Pheochromocytoma and Catecholamine-Mediated Cardiac Inflammation, Fibrosis, and Dysfunction
What is the nature of cardiac involvement due to pheochromocytoma, as characterized by cardiac magnetic resonance imaging (CMR)?
The authors conducted a prospective study characterizing the cardiac phenotype in patients with pheochromocytoma using CMR. Left ventricular ejection fraction (LVEF), strain, and degree of fibrosis and inflammation were measured. Patients had a new (n = 29) or previous (n = 31) diagnosis of pheochromocytoma without known cardiac disease. There were 51 healthy age- and sex-matched controls and 14 controls with essential hypertension.
Patients with newly diagnosed pheochromocytoma had a lower LVEF compared to healthy and hypertensive controls (60% ± 9% vs. 67% ± 4% vs 67% ± 4%, respectively, p < 0.05), with 38% of the cohort having LVEF <56%. LVEF improved in patients after resection of their pheochromocytoma (60% ± 9% to 63% ± 5%, p < 0.03). Peak systolic and diastolic circumferential strain rates were lower in patients with pheochromocytoma compared to controls. Newly diagnosed pheochromocytoma patients had an LV mass index similar to control subjects. Myocardial fibrosis, measured by late gadolinium enhancement (LGE) imaging, was significantly increased in patients with newly diagnosed (59%, n = 17) and surgically treated pheochromocytoma (19%, n = 6). Areas of LGE were small in both groups (median 5% and 2% of myocardium) and did not follow a vascular distribution. Finally, using the authors’ previously established criteria for detecting myocarditis with native T1 mapping, there were significant areas of inflammation in newly diagnosed and treated pheochromocytoma patients compared to healthy and hypertensive controls.
In this prospective study of 60 patients with pheochromocytoma, cardiac involvement, as evidenced by LV dysfunction, strain abnormalities, inflammation, and fibrosis, is frequent and persistent after surgical treatment. These changes extend beyond those seen in subjects with hypertensive heart disease and suggest a role for catecholamine-mediated cardiac toxicity.

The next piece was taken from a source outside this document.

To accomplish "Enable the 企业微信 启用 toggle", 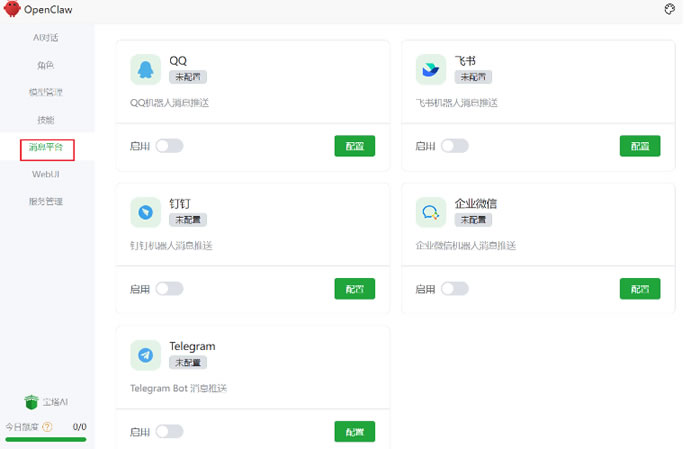I will click(455, 289).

This CMR study of patients with pheochromocytoma demonstrates that cardiac involvement is common and persists after treatment. Abnormal myocardial strain, fibrosis, and inflammation are subtle and may not be detected by other imaging techniques. Studies with larger patient populations are required to see if specific CMR findings are associated with long-term prognosis in patients with pheochromocytoma.